_PROBLEM REQUIREMENTS_:
Print each entry precisely; exclude the pictures.

■ ■ ■ ■ ■ ■ ■

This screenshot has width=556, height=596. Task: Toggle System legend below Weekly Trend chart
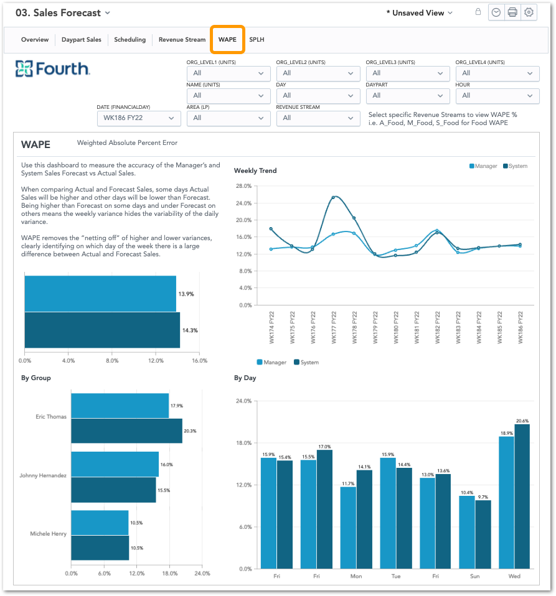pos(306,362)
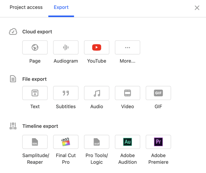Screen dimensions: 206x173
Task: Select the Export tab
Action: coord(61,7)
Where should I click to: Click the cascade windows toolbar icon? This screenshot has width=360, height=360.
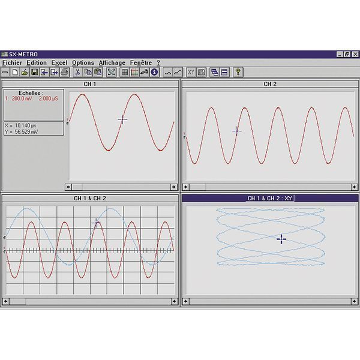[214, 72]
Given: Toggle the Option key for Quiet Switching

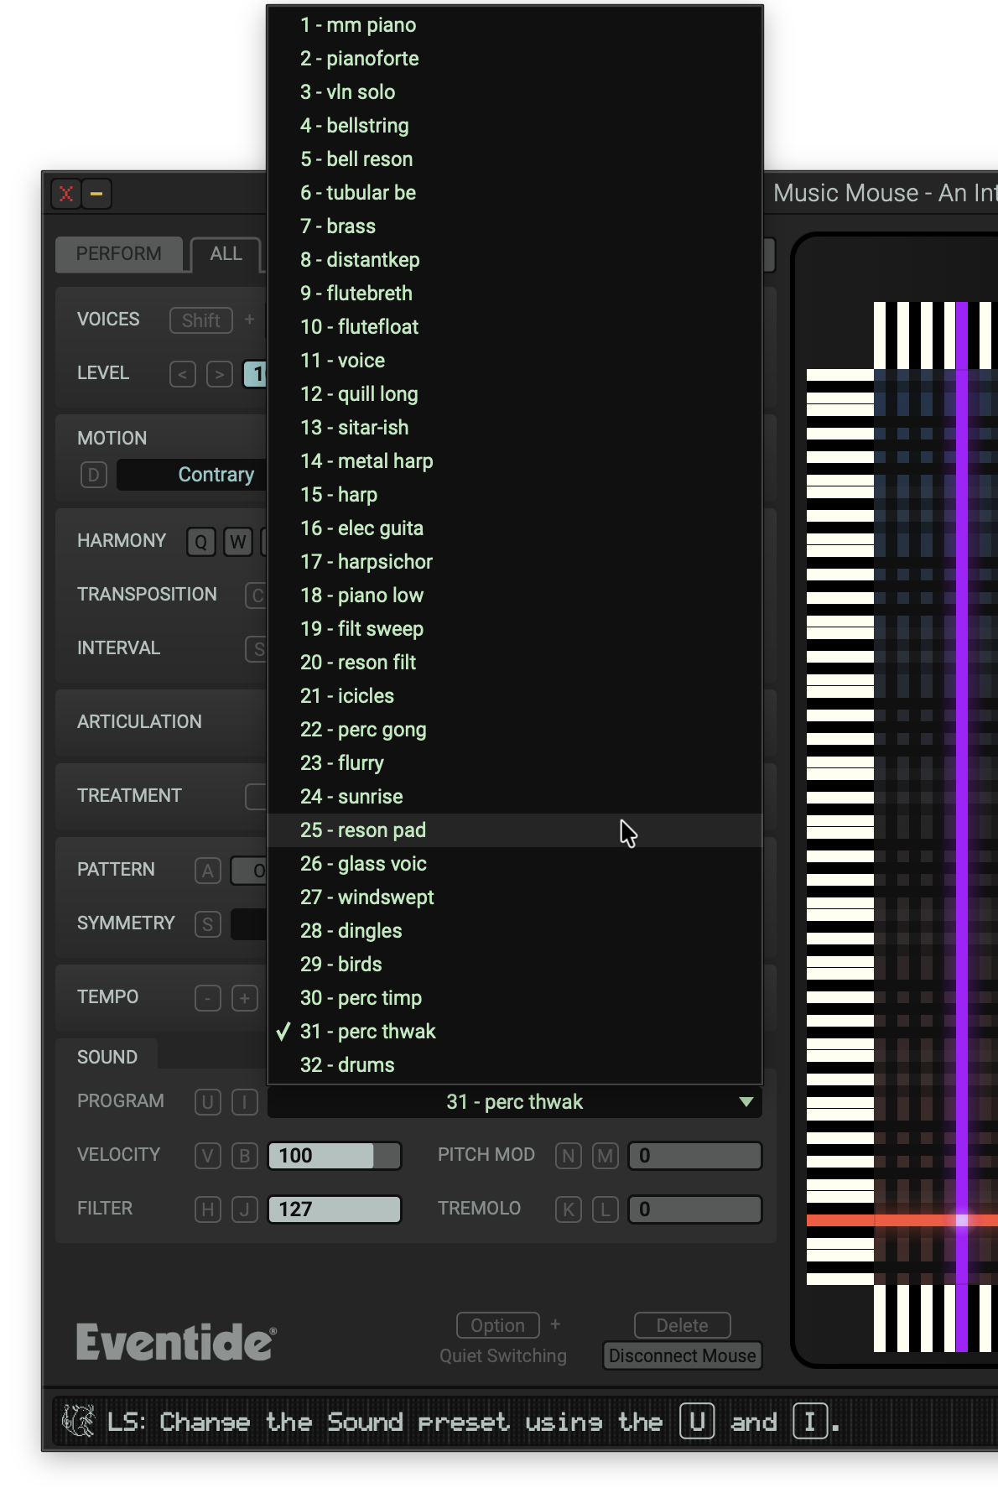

■ ■ ■ ■ ■ ■ ■

_OUTPUT OF THE TASK_:
This screenshot has width=556, height=596. Task: Toggle System legend below Weekly Trend chart
pos(306,362)
Screen dimensions: 206x173
Task: Select the Export tab
Action: coord(61,7)
Where should I click to: Click the cascade windows toolbar icon? This screenshot has width=360, height=360.
[214, 72]
Given: Toggle the Option key for Quiet Switching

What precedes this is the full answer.